Чтобы не оставить никаких сомнений в том, что это вовсе не тайник, провожу ладонью по внутренней части крышки сундука. Она отделана мягким материалом. И только сейчас я замечаю, что в этой мягкой материи е6сть карман. Запускаю в него руку, и мои пальцы нащупывают что-то узкое и гладкое, похожее на ощупь на фотографию. Вынимаю ее из кармашка и закрываю крышку сундука.

В темноте ничего разглядеть невозможно, а любопытство уже невозможно унять. Покидаю комнатку, приняв решение посмотреть при свете, что же изображено на фотографии, а потом сразу же вернуть. Легко притворяю за собой дверь и уже собираюсь покинуть дом, но меня останавливает мужской голос, гулко отскочивший от стен сеней.

– Кто это тут у нас?

Замираю с поднятой ногой, застигнутая этим вопросом врасплох. Быстро поворачиваю голову в сторону звука и вижу перед собой очень высокого мужчину. В полумраке я не могу различить черт его лица, и вижу только силуэт.

– А где хозяйка? – не дождавшись от меня ответа на свой первый вопрос, вновь спрашивает меня мужчина.

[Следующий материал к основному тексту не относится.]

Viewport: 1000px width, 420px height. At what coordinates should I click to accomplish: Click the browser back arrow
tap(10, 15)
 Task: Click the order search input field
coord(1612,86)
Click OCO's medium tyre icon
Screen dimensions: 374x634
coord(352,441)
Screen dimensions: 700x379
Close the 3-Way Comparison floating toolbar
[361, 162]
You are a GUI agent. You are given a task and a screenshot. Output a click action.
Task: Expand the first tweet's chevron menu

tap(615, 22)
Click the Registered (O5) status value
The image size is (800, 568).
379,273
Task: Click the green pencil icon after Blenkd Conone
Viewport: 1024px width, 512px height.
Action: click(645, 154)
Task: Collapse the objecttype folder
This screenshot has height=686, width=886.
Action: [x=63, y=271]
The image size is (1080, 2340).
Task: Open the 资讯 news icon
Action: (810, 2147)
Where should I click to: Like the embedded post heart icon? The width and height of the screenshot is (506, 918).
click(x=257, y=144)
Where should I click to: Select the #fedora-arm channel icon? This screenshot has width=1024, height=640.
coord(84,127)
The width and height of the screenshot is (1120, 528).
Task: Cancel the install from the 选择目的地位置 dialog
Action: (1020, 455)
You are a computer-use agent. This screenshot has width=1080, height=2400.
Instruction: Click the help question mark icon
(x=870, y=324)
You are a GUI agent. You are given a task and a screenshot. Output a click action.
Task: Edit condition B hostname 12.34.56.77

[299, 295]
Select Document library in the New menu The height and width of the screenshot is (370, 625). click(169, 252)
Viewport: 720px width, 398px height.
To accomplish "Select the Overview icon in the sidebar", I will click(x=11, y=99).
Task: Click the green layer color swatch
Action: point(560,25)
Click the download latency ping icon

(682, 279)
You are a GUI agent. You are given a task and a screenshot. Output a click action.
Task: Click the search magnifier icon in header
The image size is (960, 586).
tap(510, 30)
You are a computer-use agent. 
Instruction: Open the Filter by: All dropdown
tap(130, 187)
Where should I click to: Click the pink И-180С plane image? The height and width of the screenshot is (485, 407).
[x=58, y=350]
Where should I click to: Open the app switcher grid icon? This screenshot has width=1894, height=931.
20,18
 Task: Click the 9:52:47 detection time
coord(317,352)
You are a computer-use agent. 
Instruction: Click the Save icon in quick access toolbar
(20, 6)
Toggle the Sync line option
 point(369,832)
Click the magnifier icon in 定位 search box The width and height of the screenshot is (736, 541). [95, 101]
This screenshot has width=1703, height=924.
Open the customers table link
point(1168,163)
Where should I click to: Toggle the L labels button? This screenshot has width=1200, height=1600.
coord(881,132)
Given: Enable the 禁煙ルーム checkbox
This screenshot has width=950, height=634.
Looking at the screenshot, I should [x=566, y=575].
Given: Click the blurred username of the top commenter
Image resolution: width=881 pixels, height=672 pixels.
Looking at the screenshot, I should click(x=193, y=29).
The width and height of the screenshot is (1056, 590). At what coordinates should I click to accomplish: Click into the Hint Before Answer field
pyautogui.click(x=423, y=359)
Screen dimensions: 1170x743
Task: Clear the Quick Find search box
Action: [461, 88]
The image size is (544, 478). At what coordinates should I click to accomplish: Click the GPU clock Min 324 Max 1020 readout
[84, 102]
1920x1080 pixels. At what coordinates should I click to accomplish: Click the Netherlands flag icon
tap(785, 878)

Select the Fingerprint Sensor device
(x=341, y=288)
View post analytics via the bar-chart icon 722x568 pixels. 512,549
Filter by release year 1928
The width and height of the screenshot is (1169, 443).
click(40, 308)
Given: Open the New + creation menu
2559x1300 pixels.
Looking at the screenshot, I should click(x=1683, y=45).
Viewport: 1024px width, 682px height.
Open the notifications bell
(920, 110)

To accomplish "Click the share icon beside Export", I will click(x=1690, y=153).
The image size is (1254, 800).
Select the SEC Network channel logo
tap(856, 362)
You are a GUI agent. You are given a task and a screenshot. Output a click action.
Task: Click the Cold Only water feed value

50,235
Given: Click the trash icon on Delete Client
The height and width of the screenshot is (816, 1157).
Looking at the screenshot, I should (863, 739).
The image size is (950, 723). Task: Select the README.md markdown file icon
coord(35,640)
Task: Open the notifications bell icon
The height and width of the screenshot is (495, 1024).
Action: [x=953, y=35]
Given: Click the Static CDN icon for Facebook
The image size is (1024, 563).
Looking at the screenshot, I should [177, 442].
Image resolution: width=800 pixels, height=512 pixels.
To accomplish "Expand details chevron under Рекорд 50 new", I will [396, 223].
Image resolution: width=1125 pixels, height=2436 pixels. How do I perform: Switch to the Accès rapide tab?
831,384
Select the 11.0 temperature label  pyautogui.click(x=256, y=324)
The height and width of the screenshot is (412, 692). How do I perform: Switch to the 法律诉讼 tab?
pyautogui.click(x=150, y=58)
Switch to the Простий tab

– Здрасьте, – наконец-то «отмираю» я и, махнув рукой куда-то в сторону, произношу: – Она там.

Мужчина хмыкает. Проходит мимо меня, задев при этом своим локтем мое плечо. Взявшись за ручку двери, за которой скрылась баба Нюта, он вдруг замирает.

– А что в этой комнате? – вдруг спрашивает он у меня, кивком головы показывая на дверь каморки, из которой я только что вышла.

– Там?.. Ничего особенного.

– А что ты там долго делала? И вообще, что ты здесь делаешь?

Поднимаю на него взгляд и вижу, как в темноте белеют его глаза. Они даже поблескивают при этом мрачном свете, словно у кота.

– Пришла помогать этой бабульке. Вы знаете, старшим надо помогать. А потом заблудилась. Здесь столько дверей, сам черт ногу сломит, пока выход найдет.

Кидаю на него злобный взгляд, будто бы это он виноват в том, что здесь так много дверей.

Этот тип определенно начинает меня раздражать. Все спрашивает, да выведывает у меня что-то… Пришел к бабе Нюты – все вопросы к ней. Если захочет, она даже может ему экскурсию по дому провести. А от меня попрошу отстать.

– Заблудилась, значит? Ну что ж. С кем не бывает… Выход там.

Меня разворачивают в сторону двери. Прикусываю язык, чтобы не сказать какую-нибудь колкость. В любом случае, неприятности мне не нужны, а я уже нарываюсь на них. Пока не стоит лезть в бутылку.

Медленно продвигаюсь к выходу. У двери зачем-то оборачиваюсь.

Странный мужчина все еще стоит на прежнем месте, пристально всматриваясь в приоткрытую дверь каморки.

Не выдерживаю и фыркаю. А потом, прежде чем я успеваю себя остановить, с моих губ слетает:

– Ну что вы там хотите найти? Может, вы думаете, что баба Нюта у себя кого-нибудь прячет?.. Да ладно, не стесняйтесь, проходите… Найдете что-нибудь интересное – мне расскажете.

– Ну что же ты, девочка, говоришь? Такими словами не бросаются просто так.

– Не, ну, а что? – меня уже не остановить. – Вдруг она немецкий шпион? Или, наоборот, партизан на чердаке прячет?.. Внешность, ведь знаете, бывает обма-а-анчива…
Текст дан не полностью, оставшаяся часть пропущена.